Note that the changes to allow the Menus link to appear in the admin menu and the admin bar were also initially done in the Customizer for #28605. However, it was decided on IRC that Core support for displaying the Customize links would be removed and it would have to be manually added in by a plugin that also granted the user the customize capability. We'll need to decide if that decision remains.

[westonruter]

By the way, here is a sample plugin which grants access to manage_menus for a user who can edit_posts:

<?php
function allow_users_who_can_edit_posts_to_customize( $caps, $cap, $user_id ) {
        $required_cap = 'edit_posts';
        if ( 'manage_menus' === $cap && user_can( $user_id, $required_cap ) ) {
                $caps = array( $required_cap );
        }
        return $caps;
}
add_filter( 'map_meta_cap', 'allow_users_who_can_edit_posts_to_customize', 10, 3 );

[westonruter]

Change: ​https://github.com/xwp/wordpress-develop/commit/54c9cb865d0e9c66ed3589f4f2fc1fde975dd122

[westonruter]

In 29213.3.diff​: If there are no menus, check manage_menus cap in WP_Nav_Menu widget, and if the user lacks the cap, don't show a link to nav-menus.php

[westonruter]

​https://github.com/xwp/wordpress-develop/commit/d4acea4d793e5ec8ac3f7c5e92939bad4892a4d2#diff-790a19e573938525cbeb6660e3d96a2bR1443

[westonruter]

In 29213.4.diff​: Use manage_menus cap check instead of edit_theme_options in menu WP Ajax requests

[westonruter]

​https://github.com/xwp/wordpress-develop/commit/2546b4e14da9716cf2280a696a7d82377d407ba6

[westonruter]

In 29213.5.diff​: Use manage_menus capability for Customizer section and settings for Navigation

[westonruter]

This change is causing a problem:

Bubble-up submenu admin page capability in addition to location; replace label if no children left. This is based on the great research by jesin. If the user lacks the capability for the original menu parent, then the capability and location of the first sub-menu item is assigned to the parent. If there is only one submenu item anyway, then the label is also copied up to the parent item.
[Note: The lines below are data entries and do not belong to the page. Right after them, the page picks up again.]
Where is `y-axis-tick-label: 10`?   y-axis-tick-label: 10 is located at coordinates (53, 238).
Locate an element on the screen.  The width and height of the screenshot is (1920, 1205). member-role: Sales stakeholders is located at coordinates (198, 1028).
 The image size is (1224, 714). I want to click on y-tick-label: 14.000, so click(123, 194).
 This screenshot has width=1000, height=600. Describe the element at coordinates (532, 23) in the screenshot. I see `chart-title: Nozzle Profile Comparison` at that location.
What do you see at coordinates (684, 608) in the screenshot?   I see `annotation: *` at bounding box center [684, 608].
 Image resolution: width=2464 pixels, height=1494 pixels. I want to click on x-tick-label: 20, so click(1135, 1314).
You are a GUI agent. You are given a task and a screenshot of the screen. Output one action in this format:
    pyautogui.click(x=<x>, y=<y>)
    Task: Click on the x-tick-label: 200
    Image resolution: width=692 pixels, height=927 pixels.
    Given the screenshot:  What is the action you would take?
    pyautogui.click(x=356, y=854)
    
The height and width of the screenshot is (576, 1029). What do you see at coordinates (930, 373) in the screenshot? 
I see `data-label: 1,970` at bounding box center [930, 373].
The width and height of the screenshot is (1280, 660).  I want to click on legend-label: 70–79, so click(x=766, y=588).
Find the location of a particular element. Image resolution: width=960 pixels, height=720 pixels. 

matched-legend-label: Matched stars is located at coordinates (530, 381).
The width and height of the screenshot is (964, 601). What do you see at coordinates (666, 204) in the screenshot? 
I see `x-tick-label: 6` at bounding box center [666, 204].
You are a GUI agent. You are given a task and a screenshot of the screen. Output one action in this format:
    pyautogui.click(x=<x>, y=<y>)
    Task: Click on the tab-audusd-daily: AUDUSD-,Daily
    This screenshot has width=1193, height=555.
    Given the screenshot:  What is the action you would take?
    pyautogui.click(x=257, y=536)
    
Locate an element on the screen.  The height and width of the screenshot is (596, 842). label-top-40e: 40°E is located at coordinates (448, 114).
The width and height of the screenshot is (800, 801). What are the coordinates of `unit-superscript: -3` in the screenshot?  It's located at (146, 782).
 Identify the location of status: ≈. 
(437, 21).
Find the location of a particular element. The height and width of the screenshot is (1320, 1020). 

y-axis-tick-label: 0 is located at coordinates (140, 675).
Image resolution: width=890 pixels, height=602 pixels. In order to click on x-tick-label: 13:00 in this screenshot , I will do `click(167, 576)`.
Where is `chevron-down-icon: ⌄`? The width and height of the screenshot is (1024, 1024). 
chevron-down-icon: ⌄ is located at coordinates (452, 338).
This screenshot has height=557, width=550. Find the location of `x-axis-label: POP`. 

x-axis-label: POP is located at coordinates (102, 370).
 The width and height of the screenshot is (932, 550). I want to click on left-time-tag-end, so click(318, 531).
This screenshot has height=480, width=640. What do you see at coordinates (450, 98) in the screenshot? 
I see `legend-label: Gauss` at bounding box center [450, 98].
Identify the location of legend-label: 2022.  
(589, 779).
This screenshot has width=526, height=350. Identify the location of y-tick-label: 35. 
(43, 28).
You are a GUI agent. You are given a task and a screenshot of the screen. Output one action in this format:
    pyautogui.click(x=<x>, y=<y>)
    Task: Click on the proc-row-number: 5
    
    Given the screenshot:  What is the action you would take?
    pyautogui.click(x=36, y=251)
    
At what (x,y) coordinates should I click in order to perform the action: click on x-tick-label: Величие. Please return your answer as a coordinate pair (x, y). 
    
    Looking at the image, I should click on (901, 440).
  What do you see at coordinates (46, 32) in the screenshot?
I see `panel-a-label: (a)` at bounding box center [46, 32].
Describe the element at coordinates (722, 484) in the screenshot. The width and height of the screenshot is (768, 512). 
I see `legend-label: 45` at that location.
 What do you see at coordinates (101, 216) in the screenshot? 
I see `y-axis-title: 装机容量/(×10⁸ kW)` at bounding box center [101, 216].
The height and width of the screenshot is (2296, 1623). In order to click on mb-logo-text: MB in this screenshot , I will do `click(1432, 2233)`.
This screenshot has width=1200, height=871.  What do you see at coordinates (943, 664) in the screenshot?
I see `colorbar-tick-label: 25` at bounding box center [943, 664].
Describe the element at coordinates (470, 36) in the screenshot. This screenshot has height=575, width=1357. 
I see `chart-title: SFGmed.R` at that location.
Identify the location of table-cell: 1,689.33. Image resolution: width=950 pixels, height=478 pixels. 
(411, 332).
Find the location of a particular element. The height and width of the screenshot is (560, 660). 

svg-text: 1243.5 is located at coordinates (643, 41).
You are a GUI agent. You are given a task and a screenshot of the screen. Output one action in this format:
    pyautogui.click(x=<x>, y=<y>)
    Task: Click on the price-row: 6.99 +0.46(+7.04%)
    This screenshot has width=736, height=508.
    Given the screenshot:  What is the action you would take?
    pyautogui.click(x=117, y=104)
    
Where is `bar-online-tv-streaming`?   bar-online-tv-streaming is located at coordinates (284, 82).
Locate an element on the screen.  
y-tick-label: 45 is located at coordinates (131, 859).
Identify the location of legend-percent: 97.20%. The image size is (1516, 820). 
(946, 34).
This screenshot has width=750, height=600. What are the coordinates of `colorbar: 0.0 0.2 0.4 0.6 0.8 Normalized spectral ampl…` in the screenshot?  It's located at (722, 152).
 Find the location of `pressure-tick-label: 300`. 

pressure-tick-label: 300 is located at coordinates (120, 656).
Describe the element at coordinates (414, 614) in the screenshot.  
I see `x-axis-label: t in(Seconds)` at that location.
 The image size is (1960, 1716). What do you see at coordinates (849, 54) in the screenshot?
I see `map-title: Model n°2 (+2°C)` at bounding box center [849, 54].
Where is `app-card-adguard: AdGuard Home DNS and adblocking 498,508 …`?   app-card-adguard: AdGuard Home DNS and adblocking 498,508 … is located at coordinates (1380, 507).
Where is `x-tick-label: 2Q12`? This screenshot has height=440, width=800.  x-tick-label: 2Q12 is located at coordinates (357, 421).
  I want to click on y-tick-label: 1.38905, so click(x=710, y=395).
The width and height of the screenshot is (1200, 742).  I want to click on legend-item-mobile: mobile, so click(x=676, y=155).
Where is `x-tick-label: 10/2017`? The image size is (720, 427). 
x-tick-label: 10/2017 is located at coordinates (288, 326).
The legacy "Link Categories" menu to appear as a top-level admin menu item when the current user can manage_categories but cannot manage_links. In the beautiful wp-admin/menus.php we have:

<?php
// ...
$menu[15] = array( __('Links'), 'manage_links', 'link-manager.php', '', 'menu-top menu-icon-links', 'menu-links', 'dashicons-admin-links' );
        $submenu['link-manager.php'][5] = array( _x('All Links', 'admin menu'), 'manage_links', 'link-manager.php' );
        /* translators: add new links */
        $submenu['link-manager.php'][10] = array( _x('Add New', 'link'), 'manage_links', 'link-add.php' );
        $submenu['link-manager.php'][15] = array( __('Link Categories'), 'manage_categories', 'edit-tags.php?taxonomy=link_category' );

As described above, the behavior is to move a submenu item to the parent if there is only one submenu item. In this case, the parent item was also inaccessible. The quick fix here could be to wrap this entire block in a if ( get_option( 'link_manager_enabled' ) ) check. However, I'm afraid that there could be other instances where submenu items inadvertently bubble up to the top admin menu, due to the brittleness of wp-admin/menus.php.

For the admin menu, at least, we may need to go the route of the customize cap and just require that plugins manually add admin menu items for the managing menus.

The links in the admin bar, however, could be a different story since it is not brittle.

Thoughts?

[DrewAPicture]

Citing ​discussion in Slack with @westonruter and later, @ocean90, punting this to a future release along with #31020.

[westonruter]

Patch needs to be updated to use capability inWP_Customize_Nav_Menus.

[flixos90]

All of these are part of a larger goal.